Credit Risk - is the possibility that one party in a trade may not honour their debt when the deal is closed. This may happen when a bank or financial institution declares insolvency. Credit risk is minimized by dealing on regulated exchanges which require members to be monitored for credit worthiness.
Country Risk - is associated with governments that may become involved in foreign exchange markets by limiting the flow of currency. There is more country risk associated with 'exotic' currencies than with major currencies that allow the free trading of their currency.
Limiting Risk in your currency trading system
Currency trading can be risky, but there are ways to limit risk and financial exposure. Every forex trader should have a trading strategy - knowing when to enter and exit the market and what kind of movements to expect. Developing strategies requires education - the key to limiting forex risk. At all times follow the basic rule: Do not trade money, in the markets, that you cannot afford to lose.
Every currency trader needs to know at least the basics about technical analysis and how to read financial charts. He should study chart movements and indicators and understand how charts are interpreted. There is a vast amount of information on forex trading available both on the Internet and in print. If you want to be successful at currency trading, you have to know what you are doing.
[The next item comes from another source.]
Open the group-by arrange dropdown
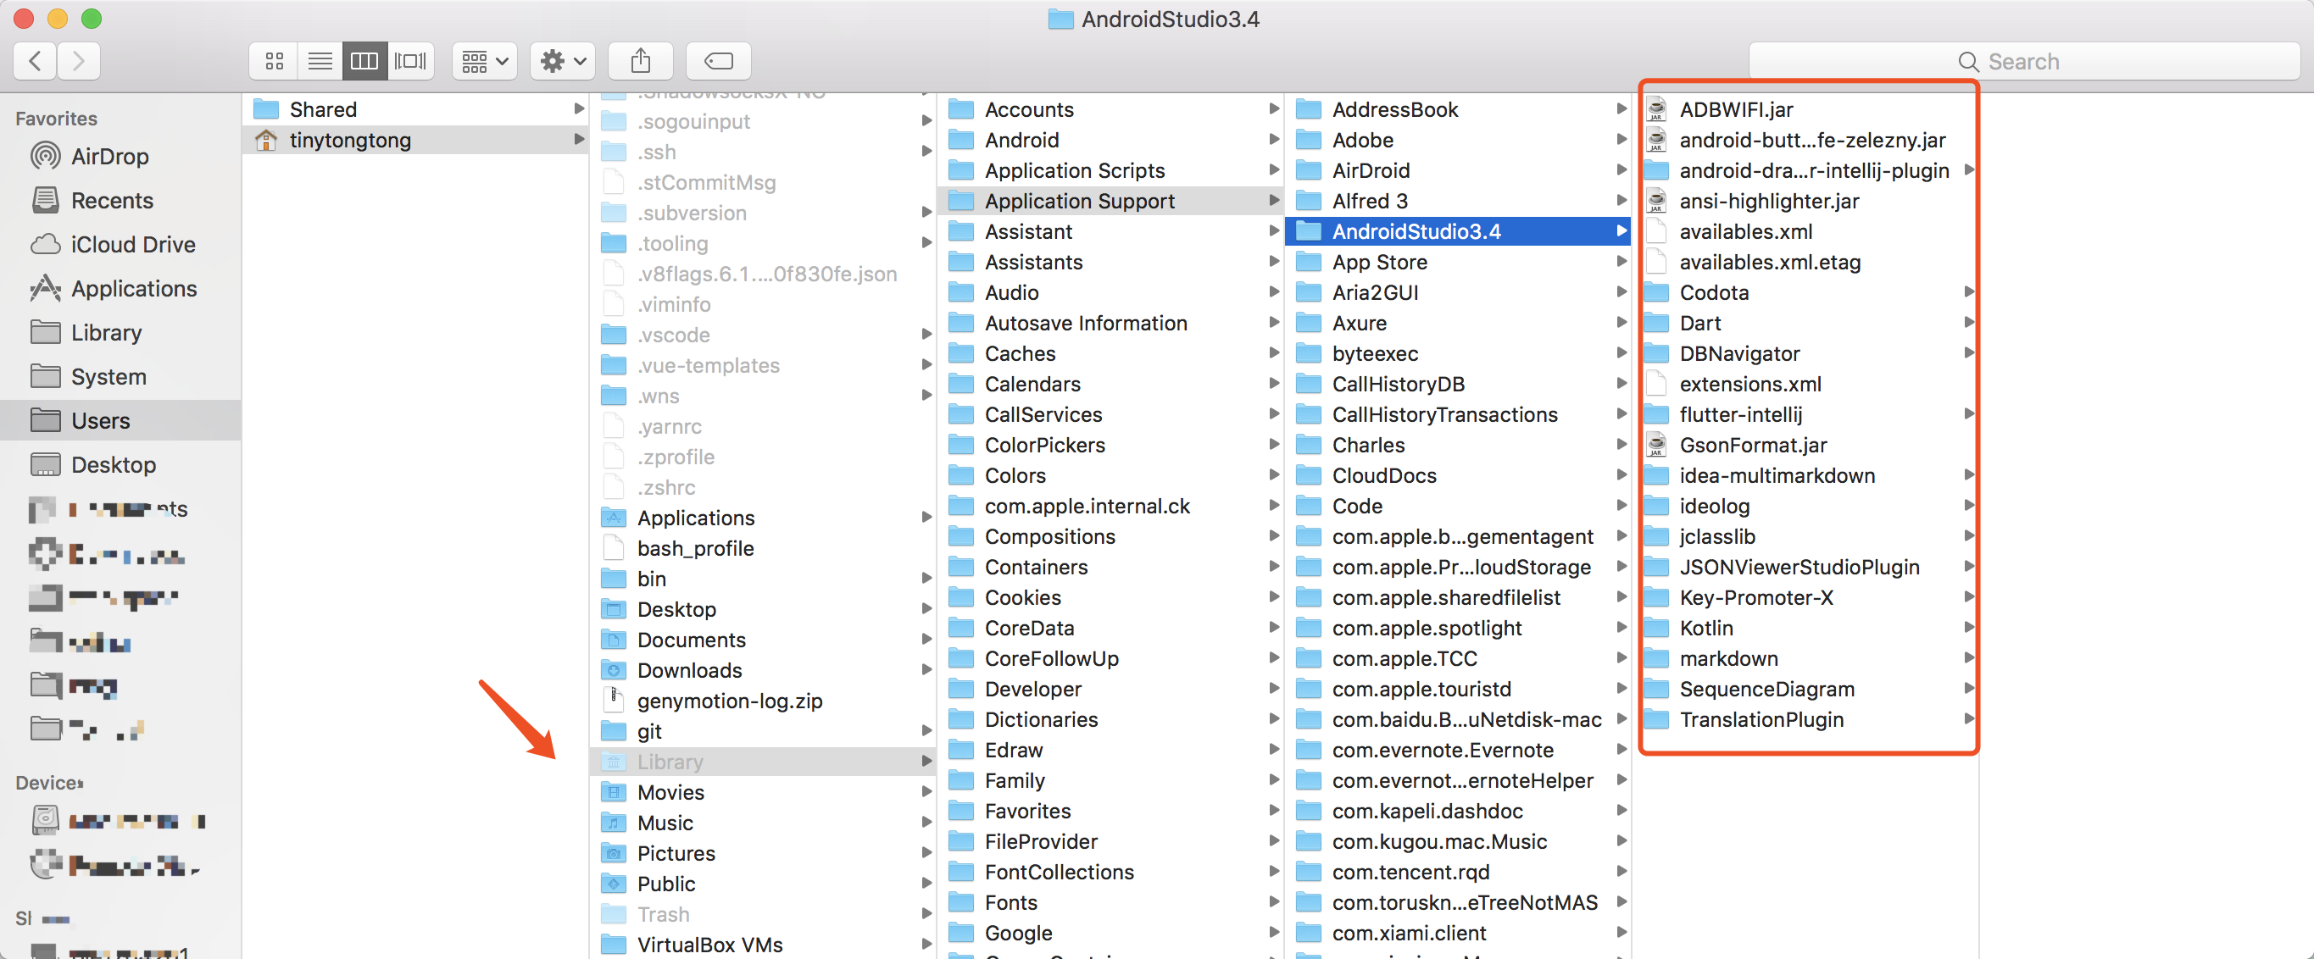2314x959 pixels. point(484,61)
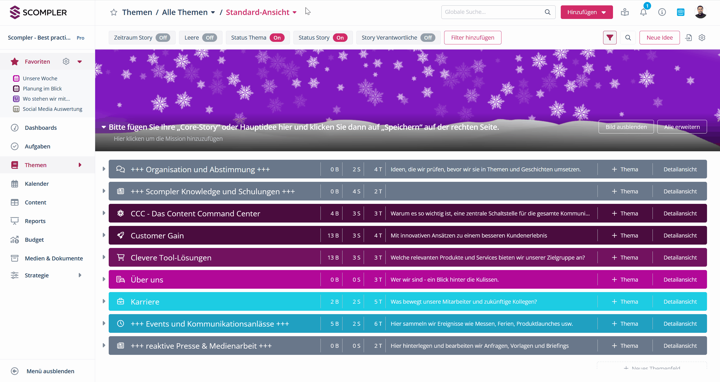Open the info circle icon
Viewport: 720px width, 382px height.
662,12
Even the most knowledgeable traders, however, can't predict with absolute certainty how the market will behave. For this reason, every forex transaction should take advantage of available tools designed to minimize loss. Stop-loss orders are the most common ways of minimizing risk when placing an entry order. A stop-loss order contains instructions to exit your position if the currency price reaches a certain point. If you take a long position (expecting the price to rise) you would place a stop-loss order below current market price. If you take a short position (expecting the price to fall) you would place a stop-loss order above current market price.